Andrew Anglin
Daily Stormer
January 19, 2019
As the campaign to find you a new mommy continues to heat up, Kamala Harris is being shown to have kept black criminals in prison rather than releasing them onto the streets.
Is that truly the kind of mommy you want as a mommy?
The New York Times thinks maybe not, apparently.
As speculation grows over U.S. Sen. Kamala Harris’s presidential aspirations, the California Democrat’s record as a prosecutor and state attorney general are attracting new scrutiny.
The perception that Harris, 54, acted as a “progressive prosecutor” during her tenure as the district attorney of San Francisco and then California’s attorney general contradict her actions, a University of San Francisco associate law professor argues in an op-ed piece.
“Time after time, when progressives urged her to embrace criminal justice reforms as a district attorney and then the state’s attorney general, Ms. Harris opposed them or stayed silent,” Lara Bazelon writes in the New York Times.

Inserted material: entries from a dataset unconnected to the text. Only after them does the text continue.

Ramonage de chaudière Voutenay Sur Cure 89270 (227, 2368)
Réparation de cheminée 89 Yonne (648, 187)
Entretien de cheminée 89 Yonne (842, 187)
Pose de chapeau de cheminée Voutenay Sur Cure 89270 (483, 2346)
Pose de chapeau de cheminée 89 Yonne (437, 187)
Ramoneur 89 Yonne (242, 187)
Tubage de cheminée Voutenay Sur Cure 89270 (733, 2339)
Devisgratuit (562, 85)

“Most troubling, Ms. Harris fought tooth and nail to uphold wrongful convictions that had been secured through official misconduct that included evidence tampering, false testimony and the suppression of crucial information by prosecutors.”

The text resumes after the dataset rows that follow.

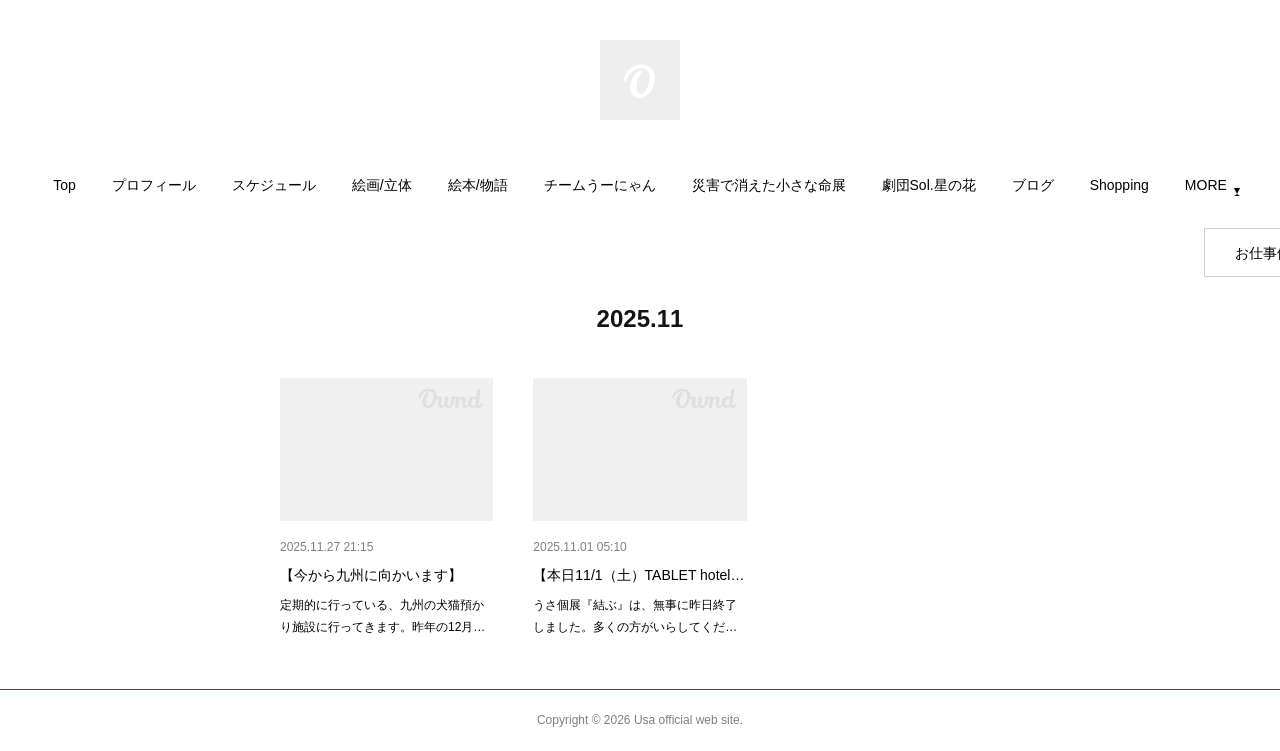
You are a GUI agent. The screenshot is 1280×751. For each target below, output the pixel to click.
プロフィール (154, 185)
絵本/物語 (478, 185)
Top (64, 185)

Bazelon then lists multiple instances where the Democratic senator failed to embrace criminal justice reforms – either opposing them or declining to state an opinion.
She cites Harris’ reluctance to take a position in 2014 on opposition to Proposition 47, a voter-approved ballot measure that reduced certain low-level felonies to misdemeanors. Bazelon also takes issue with Harris for not supporting standards on body-worn cameras for police officers.
According to Bazelon, Harris also opposed a 2015 bill requiring her office to investigate officer-involved shootings. Bazelon’s Times piece criticizes Harris’s decision to continue to prosecute death penalty cases as state attorney general even while supposedly opposing capital punishment.
…
“It is true that politicians must make concessions to get the support of key interest groups. The fierce, collective opposition of law enforcement and local district attorney associations can be hard to overcome at the ballot box. But in her career, Ms. Harris did not barter or trade to get the support of more conservative law-and-order types; she gave it all away,” Bazelon writes.
“All too often, she was on the wrong side of that history,” Bazelon writes in the Times.
It’s a tough thing to have to choose a new mommy.
But I think we can all agree that we should have a mommy who takes pleasure in releasing black gang members from prison onto the streets.
We need a mommy who will be strict with us, but will also love us.
And who we love.
Kamala Harris is a strong mommy, but is she loving enough to be our true mommy?